Alfentanil
| 證據等級: L5 | 預測適應症: 10 個 |
目錄
Alfentanil: From Anaesthesia to Nephrogenic Syndrome of Inappropriate Antidiuresis
One-Sentence Summary
Alfentanil is an ultra-short-acting μ-opioid receptor agonist administered intravenously as an analgesic adjunct during general anaesthesia and procedural sedation. The TxGNN model predicts it may be effective for Nephrogenic Syndrome of Inappropriate Antidiuresis (NSIAD), yet no clinical trials and no publications currently support this direction — evidence sits at the lowest possible tier.
Quick Overview
| Item | Content |
|---|---|
| Original Indication | Intravenous analgesia and anaesthesia adjunct (opioid analgesic) |
| Predicted New Indication | Nephrogenic Syndrome of Inappropriate Antidiuresis (NSIAD) |
| TxGNN Prediction Score | 99.51% |
| Evidence Level | L5 — Model prediction only, no supporting studies |
| Singapore Market Status | Not marketed |
| Number of Registrations | 0 |
| Recommended Decision | Hold |
Why is This Prediction Reasonable?
Detailed mechanism of action data was not available in this Evidence Pack. Based on established pharmacology, Alfentanil is a potent, ultra-short-acting μ-opioid receptor agonist (redistribution half-life ~1 min) administered intravenously for the induction and maintenance of anaesthesia as well as procedural analgesia. Its primary mechanism involves binding to μ-opioid receptors in the central nervous system — particularly in the spinal dorsal horn, brainstem, and periaqueductal grey — to suppress nociceptive transmission and produce sedation.

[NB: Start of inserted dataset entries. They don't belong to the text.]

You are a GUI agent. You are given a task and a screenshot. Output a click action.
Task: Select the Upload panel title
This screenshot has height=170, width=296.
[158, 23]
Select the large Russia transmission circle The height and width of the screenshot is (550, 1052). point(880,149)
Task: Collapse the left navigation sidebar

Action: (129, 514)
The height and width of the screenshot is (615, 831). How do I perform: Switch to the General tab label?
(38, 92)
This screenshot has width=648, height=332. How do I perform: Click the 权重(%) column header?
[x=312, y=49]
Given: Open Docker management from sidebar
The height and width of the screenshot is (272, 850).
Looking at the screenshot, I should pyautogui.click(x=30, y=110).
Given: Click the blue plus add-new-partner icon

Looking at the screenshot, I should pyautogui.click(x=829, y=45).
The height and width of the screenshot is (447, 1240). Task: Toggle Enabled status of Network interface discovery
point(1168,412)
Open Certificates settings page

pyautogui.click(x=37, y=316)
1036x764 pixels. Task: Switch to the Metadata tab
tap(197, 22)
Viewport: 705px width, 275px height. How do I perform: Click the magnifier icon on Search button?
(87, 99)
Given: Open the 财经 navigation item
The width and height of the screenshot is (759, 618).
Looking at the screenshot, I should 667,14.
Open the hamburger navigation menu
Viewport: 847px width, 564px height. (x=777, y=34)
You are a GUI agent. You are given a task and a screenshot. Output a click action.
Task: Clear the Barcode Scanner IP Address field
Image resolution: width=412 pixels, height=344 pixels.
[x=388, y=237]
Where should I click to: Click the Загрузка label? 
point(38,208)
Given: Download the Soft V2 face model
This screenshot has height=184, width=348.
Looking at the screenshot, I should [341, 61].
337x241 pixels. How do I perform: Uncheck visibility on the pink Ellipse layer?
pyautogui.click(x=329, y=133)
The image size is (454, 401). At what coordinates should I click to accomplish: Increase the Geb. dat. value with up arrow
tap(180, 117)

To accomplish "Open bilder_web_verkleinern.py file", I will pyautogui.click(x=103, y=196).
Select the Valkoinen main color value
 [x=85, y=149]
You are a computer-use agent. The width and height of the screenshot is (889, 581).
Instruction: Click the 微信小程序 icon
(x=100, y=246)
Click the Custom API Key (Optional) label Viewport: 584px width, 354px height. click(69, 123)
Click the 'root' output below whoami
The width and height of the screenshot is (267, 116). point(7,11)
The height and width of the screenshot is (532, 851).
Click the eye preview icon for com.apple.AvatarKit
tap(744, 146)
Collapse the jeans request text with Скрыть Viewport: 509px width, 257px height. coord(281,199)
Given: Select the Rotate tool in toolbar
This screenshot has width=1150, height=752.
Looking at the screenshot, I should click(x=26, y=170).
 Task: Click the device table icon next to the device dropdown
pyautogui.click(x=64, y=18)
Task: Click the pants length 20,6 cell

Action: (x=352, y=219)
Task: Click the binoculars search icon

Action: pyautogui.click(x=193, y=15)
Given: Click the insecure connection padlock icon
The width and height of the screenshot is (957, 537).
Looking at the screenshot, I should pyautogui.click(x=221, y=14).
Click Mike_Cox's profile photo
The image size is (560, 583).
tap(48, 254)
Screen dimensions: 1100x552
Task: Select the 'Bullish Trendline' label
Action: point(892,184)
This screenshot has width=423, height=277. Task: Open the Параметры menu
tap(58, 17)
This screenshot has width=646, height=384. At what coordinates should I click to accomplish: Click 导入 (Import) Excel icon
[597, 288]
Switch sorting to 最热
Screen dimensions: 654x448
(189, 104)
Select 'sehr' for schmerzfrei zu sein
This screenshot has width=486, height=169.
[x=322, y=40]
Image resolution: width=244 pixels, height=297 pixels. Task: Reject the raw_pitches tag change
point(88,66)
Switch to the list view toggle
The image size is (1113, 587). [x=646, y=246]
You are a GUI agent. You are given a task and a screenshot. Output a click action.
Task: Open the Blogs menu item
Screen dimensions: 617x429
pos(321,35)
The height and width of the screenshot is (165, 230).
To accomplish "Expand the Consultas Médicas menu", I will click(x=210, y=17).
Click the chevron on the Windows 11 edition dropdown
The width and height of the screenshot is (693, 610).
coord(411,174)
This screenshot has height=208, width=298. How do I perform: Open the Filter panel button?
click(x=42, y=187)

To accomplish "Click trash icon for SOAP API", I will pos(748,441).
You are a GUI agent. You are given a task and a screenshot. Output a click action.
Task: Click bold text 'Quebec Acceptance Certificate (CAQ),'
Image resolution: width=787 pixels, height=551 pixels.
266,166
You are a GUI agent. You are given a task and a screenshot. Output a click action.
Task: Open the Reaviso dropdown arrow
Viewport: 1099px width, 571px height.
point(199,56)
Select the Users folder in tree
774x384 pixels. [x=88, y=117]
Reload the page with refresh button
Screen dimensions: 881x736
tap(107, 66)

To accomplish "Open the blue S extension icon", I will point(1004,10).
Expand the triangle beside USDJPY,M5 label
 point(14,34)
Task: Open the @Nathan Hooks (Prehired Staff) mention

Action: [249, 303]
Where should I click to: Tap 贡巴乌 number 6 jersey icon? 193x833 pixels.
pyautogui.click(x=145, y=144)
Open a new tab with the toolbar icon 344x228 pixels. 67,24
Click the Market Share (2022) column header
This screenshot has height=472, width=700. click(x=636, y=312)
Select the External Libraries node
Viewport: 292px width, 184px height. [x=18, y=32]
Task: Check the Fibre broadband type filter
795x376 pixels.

NSIAD is a channelopathy caused by gain-of-function mutations in the AVPR2 gene (arginine vasopressin receptor type 2), resulting in constitutive receptor activation independent of vasopressin binding. This leads to inappropriate water retention, euvolaemic hyponatraemia, and can be clinically indistinguishable from SIADH except that it does not respond to V2-receptor antagonists (vaptans). The disease driver is a permanently activated AVPR2 receptor, not a pain-signalling or opioid-receptor pathway.
While opioid receptor agonism is known to modulate ADH secretion indirectly through hypothalamic pathways, this effect is entirely upstream of the constitutively active AVPR2 mutation and cannot antagonise or correct the underlying receptor dysfunction. The TxGNN high score (99.51%) most likely reflects indirect graph traversals between water-electrolyte imbalance nodes and CNS pharmacology nodes in the knowledge graph rather than a biologically coherent mechanism. Mechanistic plausibility for this specific repurposing prediction is assessed as very low.
Clinical Trial Evidence
Currently no related clinical trials registered.
Literature Evidence
Currently no related literature available.
Singapore Market Information
Alfentanil is not registered in Singapore. No regulatory authorisation records are available.
Safety Considerations
Please refer to the package insert for safety information.
Conclusion and Next Steps
Decision: Hold
Rationale: This prediction rests entirely on the TxGNN model score (L5 evidence); there are no clinical trials, no published literature, and no established mechanistic pathway linking μ-opioid receptor agonism to the AVPR2 gain-of-function mutations that drive NSIAD.
To proceed, the following is needed:
- Preclinical evidence (in vitro or animal models) demonstrating any functional interaction between opioid signalling and AVPR2 constitutive activity
- A coherent mechanistic hypothesis explaining how Alfentanil could modulate NSIAD pathophysiology beyond indirect ADH modulation
- Mechanism of action data from DrugBank (Data Gap DG002)
- Singapore package insert and warnings review to complete the safety profile (Data Gap DG001)
- Expert pharmacologist and nephrologist review before any further development of this candidate
Disclaimer
This content is for research purposes only and does not constitute medical advice. Clinical validation is required before any clinical application.